Hubble rispose evasivamente.

«Non siamo ancora sicuri di nulla. Ci vorrà tempo, pri­ma di accertare ogni cosa.»

Il capitano di polizia domandò ancora: «Ma che avete trovato, laggiù? Qualche segno di vita?»

«Già, qualche segno di vita lo abbiamo trovato» rispose Hubble. «Non abbiamo trovato alcuna persona, ma vi sono segni di vita.»

Solo un animale, furtivo e timido, in cerca del suo scarso cibo, pensò Kenniston. L’ultimo segno di vita, le ultime pove­re creature che erano le sole eredi della Terra.

Frustata da un vento gelido, la South Street era deserta co­me in una notte di febbraio.
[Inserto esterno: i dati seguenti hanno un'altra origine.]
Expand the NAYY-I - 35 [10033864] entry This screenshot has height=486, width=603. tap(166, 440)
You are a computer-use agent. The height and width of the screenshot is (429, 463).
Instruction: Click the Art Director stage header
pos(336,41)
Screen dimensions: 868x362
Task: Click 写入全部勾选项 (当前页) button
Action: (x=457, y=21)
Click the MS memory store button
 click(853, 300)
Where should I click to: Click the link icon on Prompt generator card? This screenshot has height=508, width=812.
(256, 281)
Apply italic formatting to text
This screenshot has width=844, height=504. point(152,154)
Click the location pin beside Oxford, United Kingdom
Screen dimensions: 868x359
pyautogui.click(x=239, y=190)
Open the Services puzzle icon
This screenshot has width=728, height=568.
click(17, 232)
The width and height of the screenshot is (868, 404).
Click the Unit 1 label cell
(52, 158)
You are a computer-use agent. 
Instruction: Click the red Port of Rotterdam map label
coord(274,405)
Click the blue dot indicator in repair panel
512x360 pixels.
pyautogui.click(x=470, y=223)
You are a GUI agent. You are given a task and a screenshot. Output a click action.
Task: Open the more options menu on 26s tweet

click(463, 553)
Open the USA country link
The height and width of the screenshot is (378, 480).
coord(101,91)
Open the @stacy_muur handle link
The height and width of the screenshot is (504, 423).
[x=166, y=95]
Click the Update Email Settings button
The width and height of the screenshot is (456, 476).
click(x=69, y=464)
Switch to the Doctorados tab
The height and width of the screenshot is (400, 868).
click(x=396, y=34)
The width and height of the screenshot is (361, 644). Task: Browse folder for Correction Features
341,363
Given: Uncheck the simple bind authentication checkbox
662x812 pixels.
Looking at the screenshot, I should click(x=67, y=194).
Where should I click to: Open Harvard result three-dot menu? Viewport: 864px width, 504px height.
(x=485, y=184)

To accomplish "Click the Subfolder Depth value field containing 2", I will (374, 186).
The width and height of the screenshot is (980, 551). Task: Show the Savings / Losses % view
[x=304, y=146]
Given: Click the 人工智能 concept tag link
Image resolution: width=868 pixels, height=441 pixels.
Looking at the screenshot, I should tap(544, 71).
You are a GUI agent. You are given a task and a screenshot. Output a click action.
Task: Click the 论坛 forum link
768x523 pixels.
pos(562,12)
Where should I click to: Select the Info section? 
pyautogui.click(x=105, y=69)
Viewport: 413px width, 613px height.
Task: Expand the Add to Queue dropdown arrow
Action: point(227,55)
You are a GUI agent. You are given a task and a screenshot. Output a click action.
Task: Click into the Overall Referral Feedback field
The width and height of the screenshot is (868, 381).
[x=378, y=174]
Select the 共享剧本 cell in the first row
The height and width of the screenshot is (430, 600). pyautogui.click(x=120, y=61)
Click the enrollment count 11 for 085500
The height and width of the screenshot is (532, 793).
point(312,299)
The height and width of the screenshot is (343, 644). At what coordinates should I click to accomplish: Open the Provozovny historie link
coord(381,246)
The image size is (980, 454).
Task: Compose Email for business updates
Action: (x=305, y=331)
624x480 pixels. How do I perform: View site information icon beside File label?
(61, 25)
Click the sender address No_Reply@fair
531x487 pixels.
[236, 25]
Ma le insegne delle birrerie e dei bar erano ancora accese e i locali apparivano affollati.

Alcuni ragazzi erano riuniti attorno allo stagno del parco di Mill Street. Kenniston capì la ragione del loro eccitamento e delle loro grida quando si accorse che un sottile strato di ghiaccio ricopriva l’acqua dello stagno. Il freddo aveva già posto in fuga la folla di Main Street. Uomini perplessi e gesti­colanti discutevano tuttavia ancora, agli angoli delle strade.

Hubble, guardandoli, disse all’improvviso: «Ken, biso­gna dir loro come stanno le cose. Ora, subito. Finché non sa­pranno la verità, non riusciremo a convincerli a fare ciò che è necessario.»